ФРАГМЕНТ ТЕКСТА ::
__________________________________________________
«Проблема мемуаров» имеет две стороны — чтобы они писались и чтобы они печатались. Обо всем этом можно бы сказать еще многое, но остановлюсь на сказанном.
И последнее.
В кинопроизводстве существует термин «уходящая натура». Допустим, график съемок и план нарушены и не успели снять эпизоды, происходящие на натуре зимой, в то время как подошла весна и снег начал стремительно таять. Это и есть «уходящая натура». Затягивать съемки до будущей зимы невозможно, и съемочная группа, собрав аппаратуру, едет на север, куда весна еще не пришла и где можно снять зиму.
С помощью пространства обманывают время.
В истории обмануть время нельзя. Оно уходит бесповоротно, навсегда. Не описанное, не зафиксированное современниками, убывающее, уходящее время неостановимо. Вот почему нужно поощрять создание мемуаров.
1974
Из «Попутных записей»
О Маяковском
Я страстно любил Маяковского с середины 20-х годов, с переломного мальчишеского возраста. Перефразируя слова М. Светлова, другом его не был, но только бродил по следам, то есть по его многочисленным выступлениям… О прекрасная, нищая, полуголодная юность конца 20-х годов! Мы не были пай-мальчиками, но нас не тянули к себе еще реально существовавшие казино, ни кутежи в многочисленных ресторанах эпохи конца нэпа, ни франтовство. Мы не пропускали премьер Мейерхольда, вечеров Маяковского, концертов Яхонтова, разнообразных диспутов, которые были так часты в Доме печати, в клубе ФОСПа и в том же Политехническом. Фордизм, тэйлоризм, «Лига времени», борьба с есенинщииой, Сакко и Ванцетти, политика «Совкино», стихи Молчанова, проблема галстука, приезд Мэри Пикфорд и Дугласа Фэрбенкса, разгром нашего торгпредства в Лондоне, убийство Войкова и многое другое — перечисляю почти без разбора, по прихоти памяти, — были событиями личной жизни в гораздо большей степени, чем любовный успех или неудача. Лето 1927 года. Я еще школьник. В час, когда в США должны казнить Сакко и Ванцетти, в Москве уличные демонстрации. Помню битком набитую Арбатскую площадь в минуту молчания в момент казни, прекрасный летний день и безоблачную синеву неба. Молчать — казалось мало. Хотелось и не дышать. Совершавшаяся на другом конце планеты чудовищная, кровавая несправедливость, мало сказать, волновала — переворачивала душу, заставляла шептать самому себе какие-то наивные клятвы, властной цепью ассоциаций вызывала призраки истории от Джордано Бруно.
__________________________________________________
ИСХОДНЫЕ ДАННЫЕ ::
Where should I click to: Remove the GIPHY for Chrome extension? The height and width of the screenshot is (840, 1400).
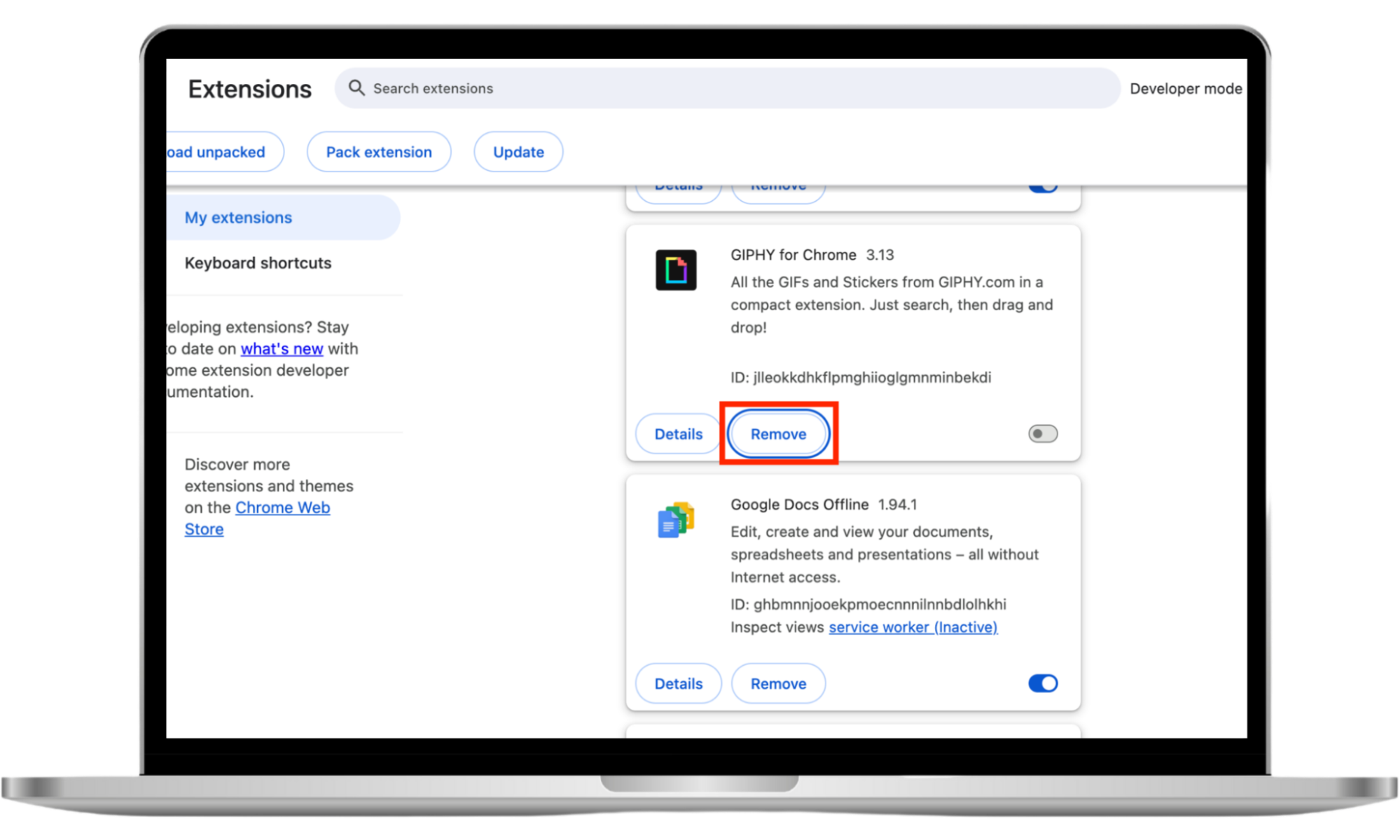[x=778, y=434]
__________________________________________________
ЗАДАНИЯ ::
**a)** Кратко перескажите абзац фрагмента, начинающийся словами «В кинопроизводстве существует термин», сохранив его главные факты.
**b)** Когда, согласно фрагменту, в Москве проходили уличные демонстрации в час казни Сакко и Ванцетти?
**c)** Перепишите из фрагмента часть текста без изменений: начните со слов «И последнее.» и остановитесь после слов «можно снять зиму.».
Строки никак не связаны с фрагментом текста.

ОТВЕТЫ ::
**a)** В кино «уходящей натурой» называют ситуацию, когда из-за сорванного графика не успели снять зимние эпизоды на натуре, а весна уже растапливает снег. Откладывать съемки до следующей зимы нельзя, поэтому съемочная группа везет аппаратуру на север, где весна еще не наступила, и снимает зиму там.

**b)** Летом 1927 года.

**c)**
И последнее.
В кинопроизводстве существует термин «уходящая натура». Допустим, график съемок и план нарушены и не успели снять эпизоды, происходящие на натуре зимой, в то время как подошла весна и снег начал стремительно таять. Это и есть «уходящая натура». Затягивать съемки до будущей зимы невозможно, и съемочная группа, собрав аппаратуру, едет на север, куда весна еще не пришла и где можно снять зиму.